> [ENUNCIADO]:
Responda com base no texto sobre "Pet Sounds", apresentado abaixo:
(a) Com quem Brian Wilson gravou o disco em estúdio?
(b) Que música Wilson deixou fora do álbum por achar que ela precisava ser mais bem trabalhada?
(c) Quais atores interpretam Wilson no filme "Love and Mercy"?

Kelmer provoca, instiga, diverte e surpreende os leitores com seu modo único de escrever.

Indicadíssimo!


- Fernando Lucchesi:





Se há um disco na música pop que pode carregar os adjetivos “inovador” e “influente” é “Pet Sounds”, dos Beach Boys. O artífice desse marco da música pop foi o líder da banda, Brian Wilson. A obra é unicamente de Wilson, pois o disco foi todo pensado e executado em estúdio por ele e instrumentistas da Wrecking Crew (recomendo fortemente o documentário The Wrecking Crew, disponível no Netflix). Os outros componentes da banda colocaram apenas os vocais depois de tudo pronto. O grande mérito de Wilson foi injetar no pop feito até então instrumentos e harmonias pouco usuais, como teremim e instrumentos árabes. O álbum abre com a contagiante Wouldn´t It Be Nice (claramente baseada no wall of sound de Phil Spector). Seguem-se verdadeiras pérolas da música pop: God Only Knows, Caroline No, Sloop John B, I Just Wasn´t Made for These Times, You Still Belive in Me. Ao álbum poderia ter sido acrescida Good Vibrations, mas Wilson, um perfeccionista extremo, decidiu que a música teria que ser mais bem trabalhada. Isso não foi um problema, pois meses depois, a faixa foi lançada como compacto e atingiu o primeiro lugar da parada americana, tornando-se o maior êxito comercial da banda. “Pet Sounds”, no entanto, foi a obra que trouxe os Beach Boys para o panteão dos grandes da música do século XX.

P.S: Ainda não foi lançada no Brasil, mas recomendo também Love and Mercy a cinebiografia de Brian Wilson, com Paul Dano e John Cusack interpretando Wilson em duas fases distintas da sua vida. O filme traz muito do processo de gravação de Pet Sounds.

> [SEÇÃO DE DADOS]:
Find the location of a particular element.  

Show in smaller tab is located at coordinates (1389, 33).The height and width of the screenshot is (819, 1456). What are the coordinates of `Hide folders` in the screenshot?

> [RESOLUÇÃO]:
(a) Com instrumentistas da Wrecking Crew.
(b) Good Vibrations.
(c) Paul Dano e John Cusack.